No need to examine the printer. Just find a sheet of paper that printer printed, decode the dots, and then print your super illegal whatever with their printer's dots and a timestamp that makes sense for whatever you're framing them for doing. Nobody's ever gonna believe "the dots were a lie." They sound too much like fingerprints.
Or just go to a big box retailer, grab a couple of serial numbers off of the packaging, and then randomize per page.
Better than nothing, but you probably don't want to produce a document that purports to have been printed by three different printers that were likely only in the same place during a relatively short period surrounding when you went to see them. You'd be better off just making up serial numbers.
Nah, it's even better. "These messages were printed on a variety of different printers on three separate dates, but all of the printers were in an Office Depot during that time. Now we just need to go through the footage of those days to see who was in that store on all three days." Meanwhile, you're in another state on those days, doing crime.
> on all three
Except if you can manipulate the timestamps, then they aren't relevant anymore, so the search space is much bigger than the intersection of each set of days.

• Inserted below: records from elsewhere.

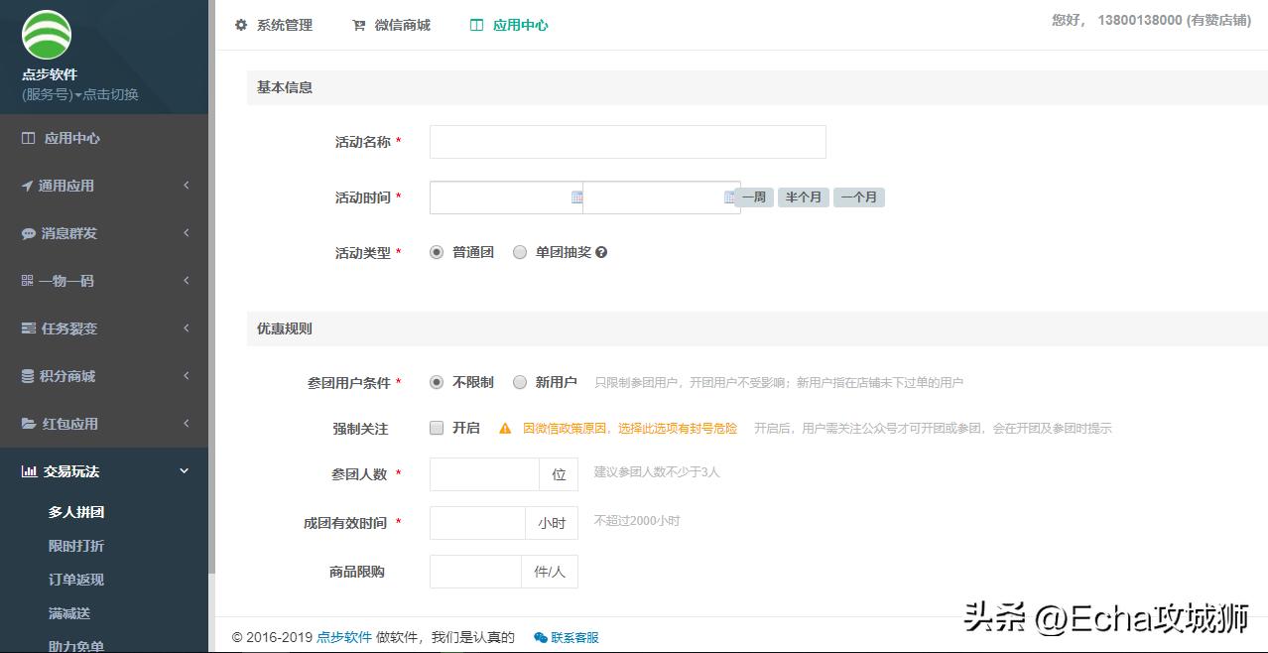
Task: Select the 消息群发 megaphone icon in sidebar
Action: (x=27, y=232)
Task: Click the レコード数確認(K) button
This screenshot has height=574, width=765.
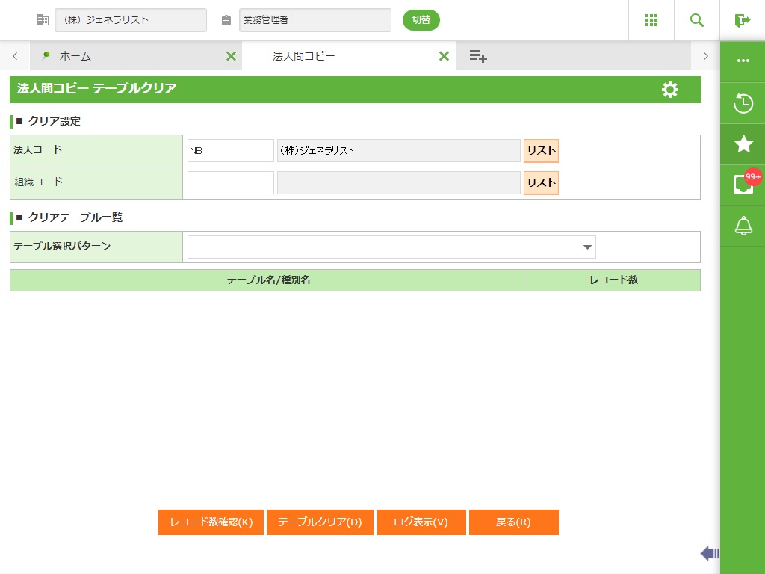Action: pos(211,522)
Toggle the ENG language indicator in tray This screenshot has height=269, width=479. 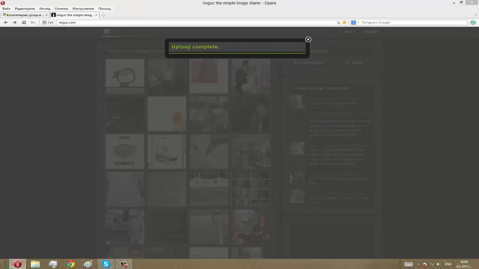coord(448,264)
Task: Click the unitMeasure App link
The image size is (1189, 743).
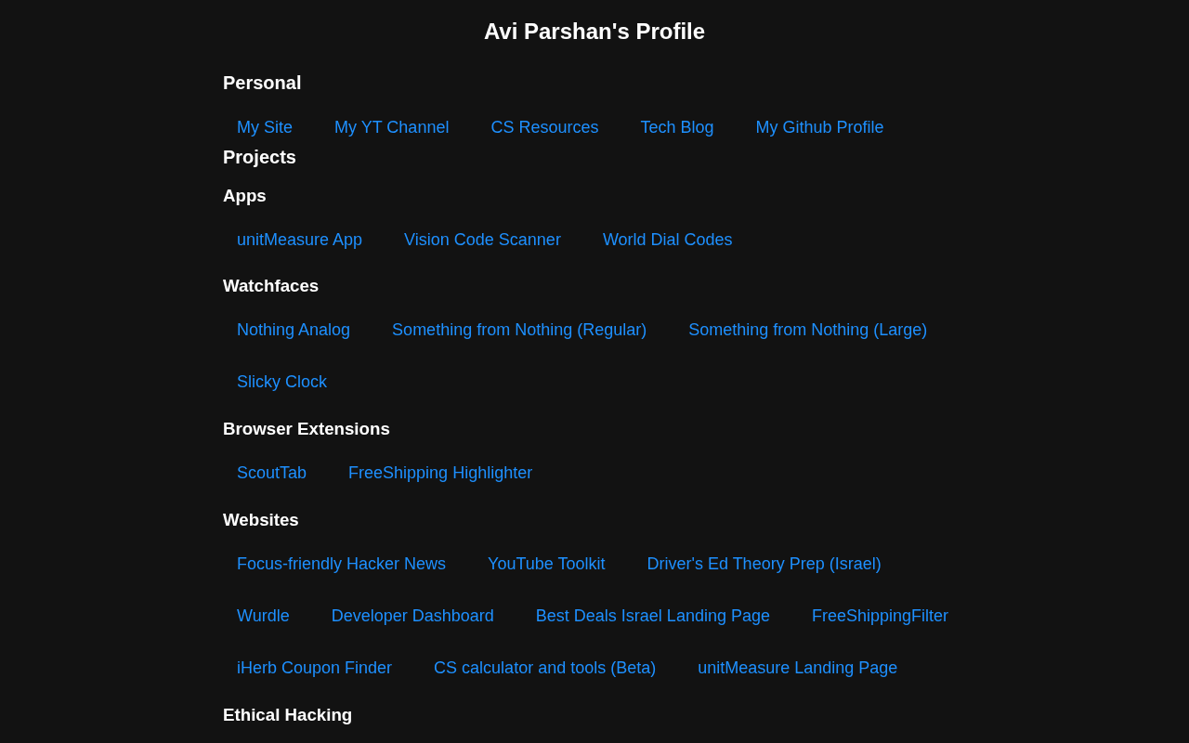Action: click(x=299, y=240)
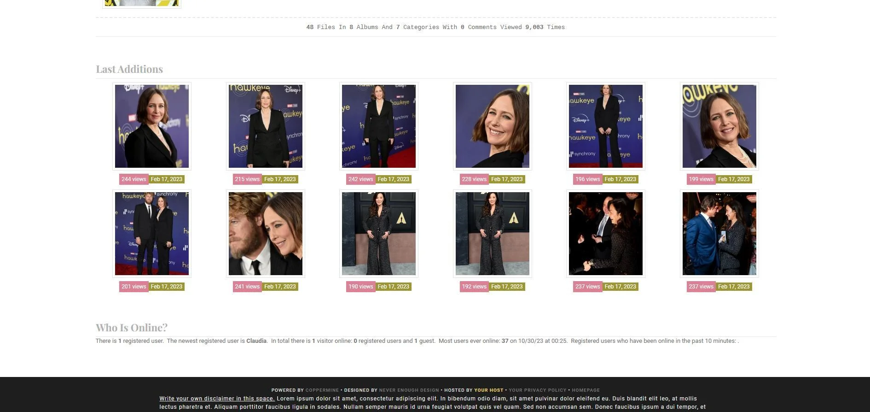This screenshot has width=870, height=412.
Task: Open Your Privacy Policy link
Action: pyautogui.click(x=538, y=390)
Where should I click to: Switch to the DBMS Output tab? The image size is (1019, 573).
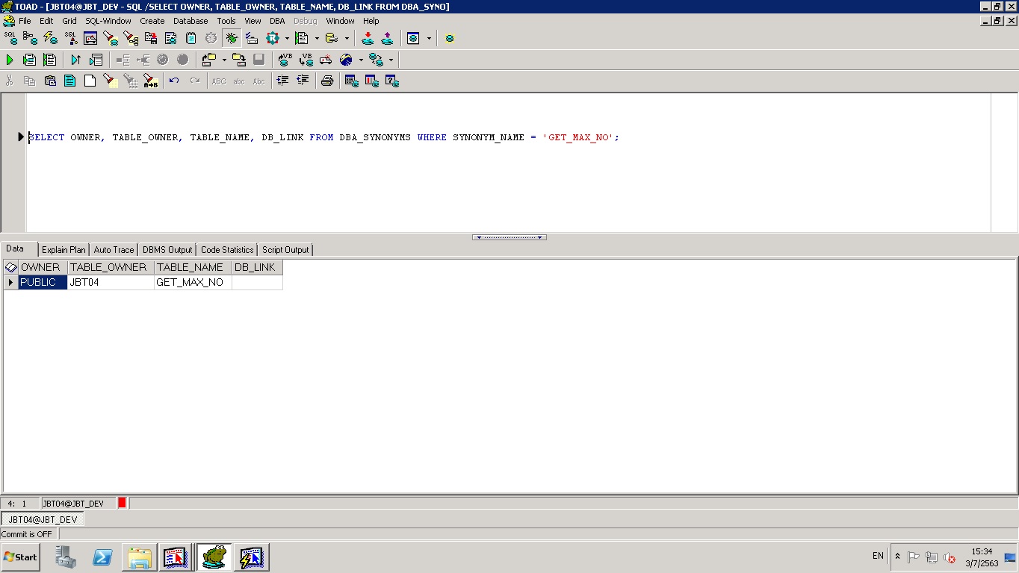coord(167,250)
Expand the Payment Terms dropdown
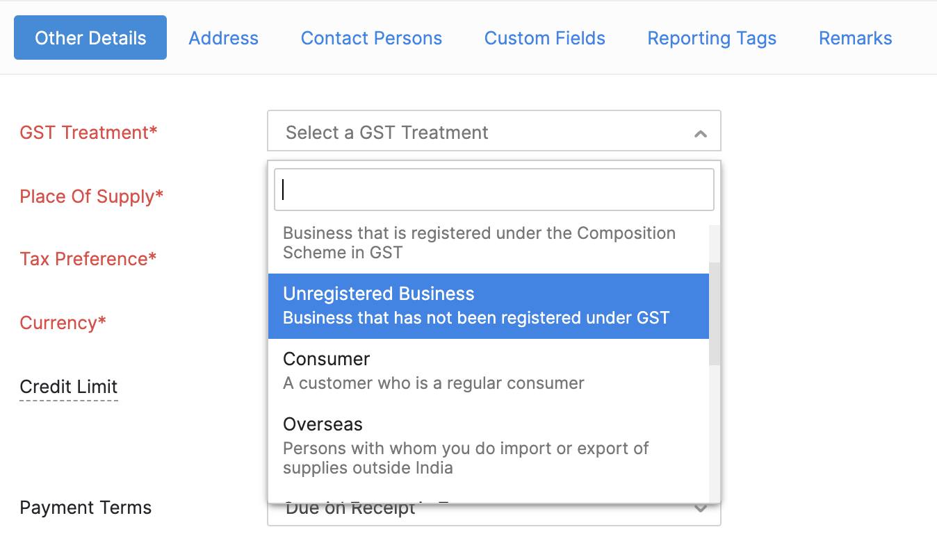The height and width of the screenshot is (543, 937). click(x=700, y=508)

It's the intersection of all the people who visited each printer at least once any time.
Yeah, but the police (and then the prosecutors if they find someone who matches) are operating under the theory that the tracking dots are correct. They really want the dots to be correct. They don't want the dots to be wrong. This is why nonsense like "fiber matching" lasted so long: the people prosecuting the crimes want it to be right so badly that they're practically on your team.
Or post a thread on r/inkjetssuck or some such, and just have people from all over the world go into the big box stores to get serials to post as a reply
Why is the randomizing step needed?
why randomize a mac address?
If everything you print has the same fictitious serial number, it's still a stable identifier that can be triangulated.
Got it. Then why the first step of go to the effort of getting real serial numbers from the big box store. If the dots signature going to be randomized?
It depends on how it gets the serial number. If it reads it from internal memory then spoofing your own serial number on each document print is the obvious workaround.